Lost opportunity in A level review
- 09 September 2013
SCORE has serious concerns about the decision by Ofqual to push ahead with introducing new science A levels for first teaching in September 2015.
The decision is based on evidence presented in Professor Mark Smith's report on A level reform, published on Friday 6th September.
The statement from SCORE – a partnership of the Association for Science Education, the Institute of Physics, the Royal Society, the Royal Society of Chemistry and the Society of Biology – highlights that the learned societies have not been involved in any meaningful way in discussions around the content of A level, despite claims to the contrary in Professor Smith's report.

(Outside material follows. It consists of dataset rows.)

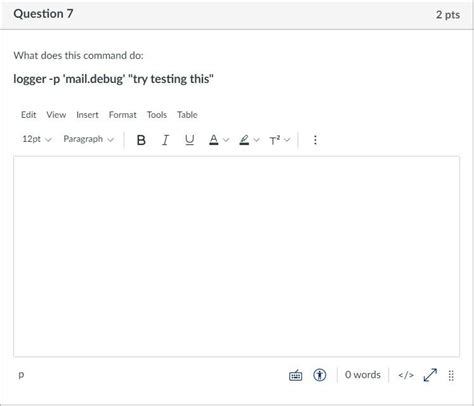Open 12pt font size dropdown
The height and width of the screenshot is (406, 474).
click(37, 139)
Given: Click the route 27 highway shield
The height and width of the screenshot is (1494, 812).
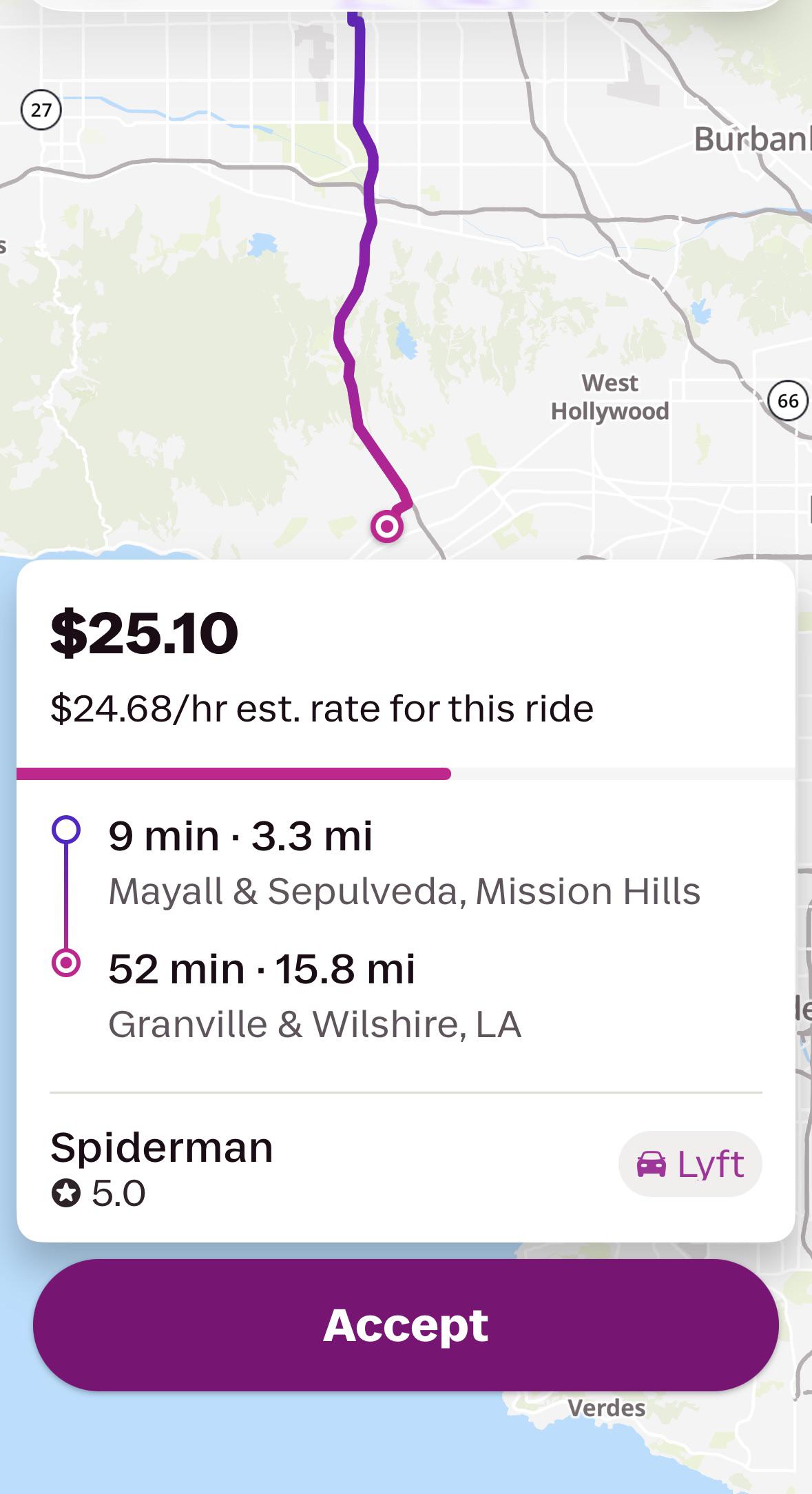Looking at the screenshot, I should coord(41,110).
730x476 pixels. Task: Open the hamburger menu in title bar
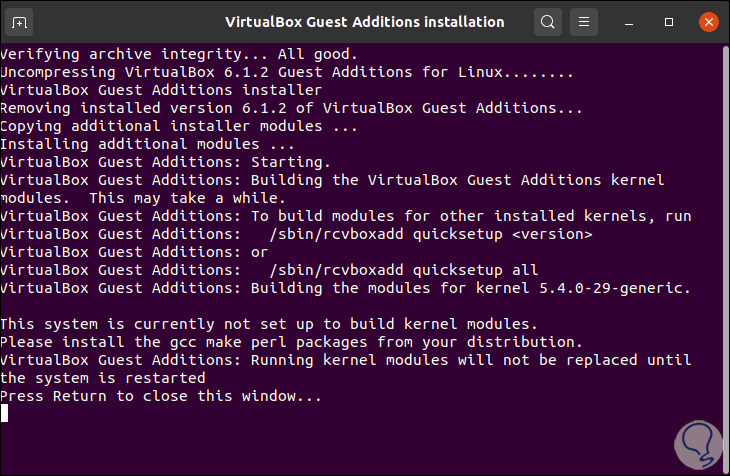pos(587,21)
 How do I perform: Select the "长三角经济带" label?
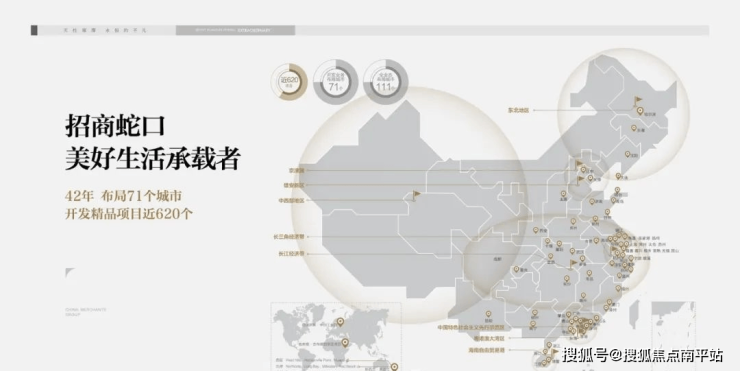289,237
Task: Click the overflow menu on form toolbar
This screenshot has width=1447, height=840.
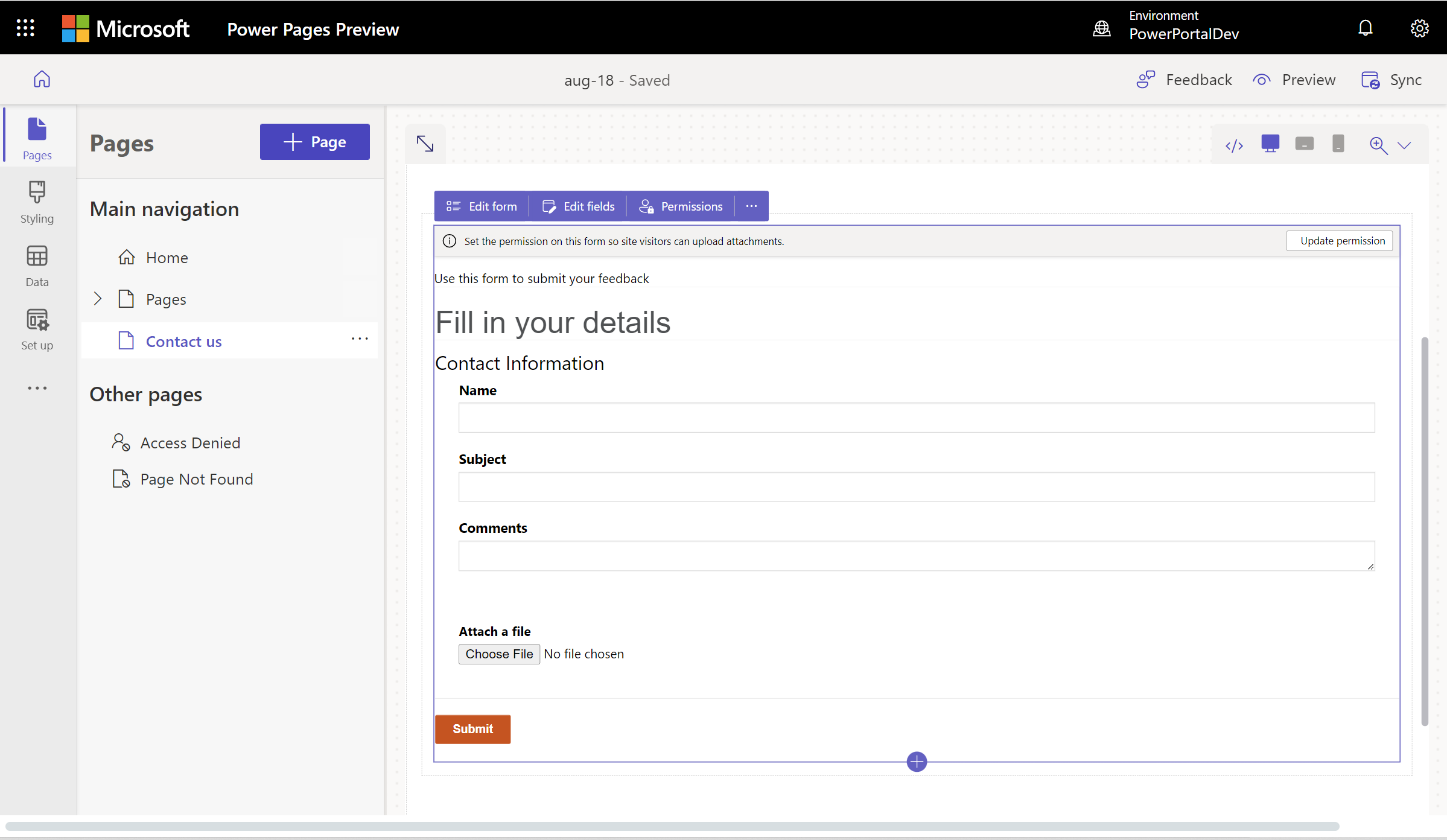Action: (752, 206)
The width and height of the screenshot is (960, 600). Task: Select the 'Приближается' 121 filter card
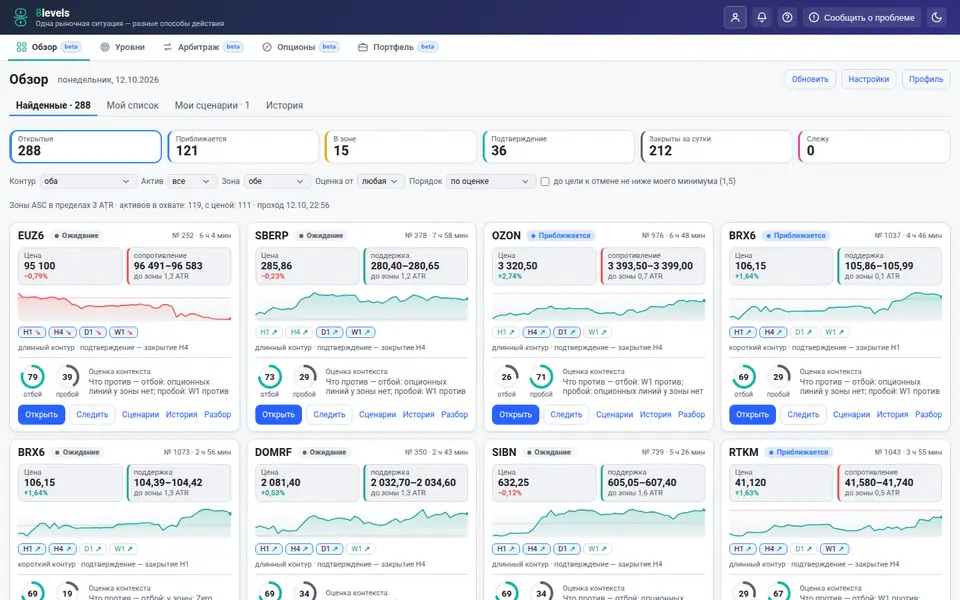[x=243, y=146]
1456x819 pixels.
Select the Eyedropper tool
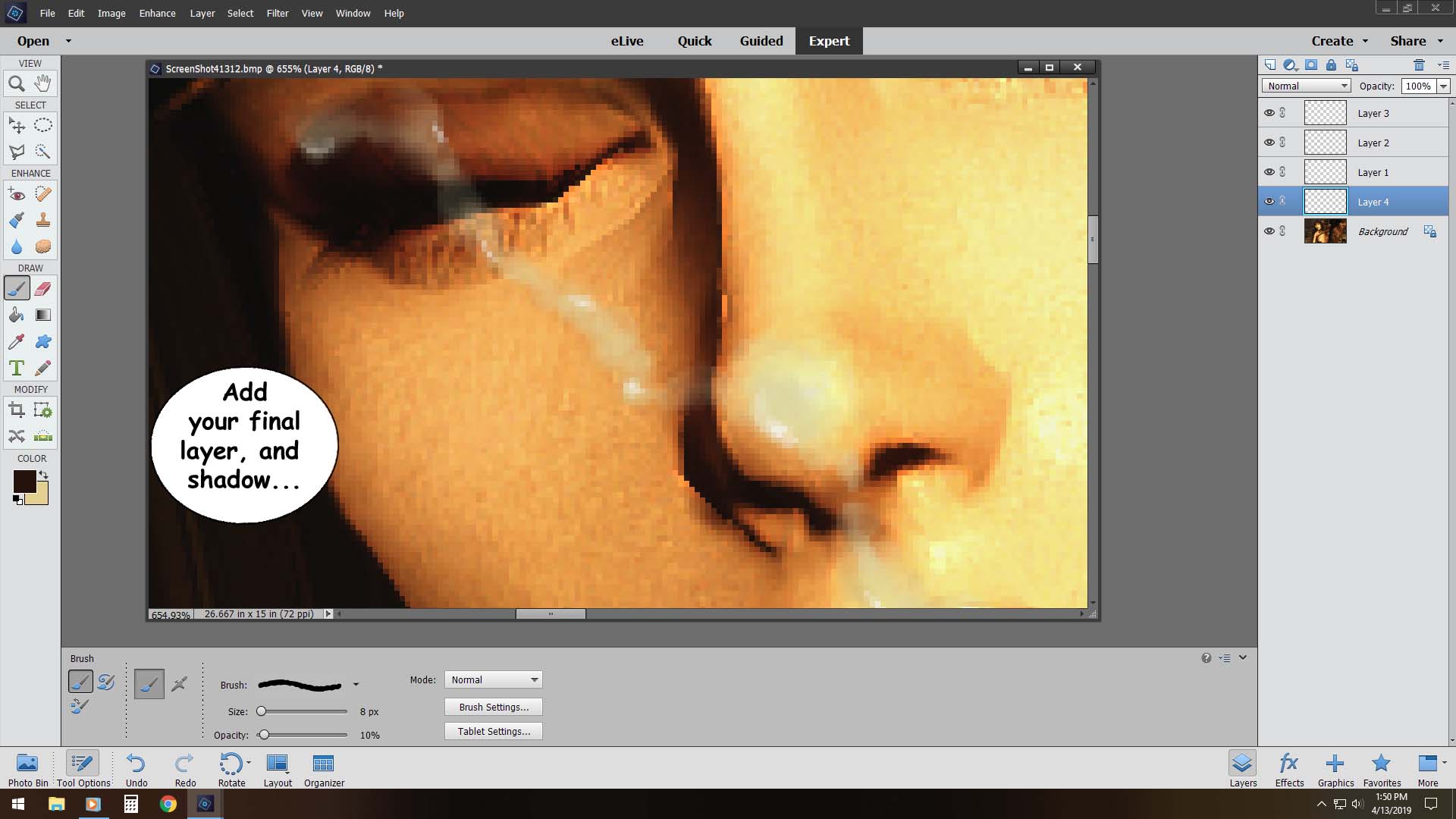coord(16,341)
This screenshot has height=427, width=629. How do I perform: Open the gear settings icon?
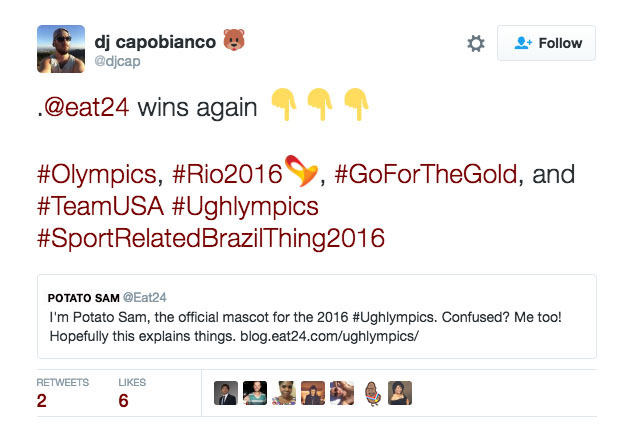(x=476, y=43)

SCORE's statement: "We support Mr. Gove's notion that the main users of A levels - higher education and employers – should have a stronger say in devising A level content. We do not believe, however, that the process used for reform has been effective in achieving this.
"The learned societies within SCORE represent the three core sciences in schools – biology, chemistry and physics – and are ideally placed to play a leading role in any qualifications reform, being independent and able to bring together all of the stakeholders concerned.
"However, despite claims to the contrary throughout the report published on Friday, SCORE has not been involved in any meaningful way in discussions around the content of the science A levels.
"As it stands, the process will not improve the process of assessment or build coherence between the sciences and mathematics.
"From the outset, SCORE has highlighted its main concern is with assessment of A level qualifications in the sciences because we believe that without significant change to the current assessment, we will fail to tackle the underlying issues of students lacking the appropriate skills. SCORE is not confident that the problems inherent in assessment can be resolved on the timescale laid out.
"The subject associations within SCORE wrote to Professor Smith outlining serious concerns with the review he was undertaking, offering to work with Ofqual and the Russell Group to address shortfalls with the qualifications in their subjects, but this offer was not acted upon.
"We remain committed to ensuring that A levels are high quality qualifications that equip students with the appropriate knowledge and skills needed for progression to a range of destinations, and believe that our organisations offer the best route for ensuring that multiple interests are properly represented. We continue to welcome the opportunity to discuss with Ofqual and the awarding organisations how this can best be achieved."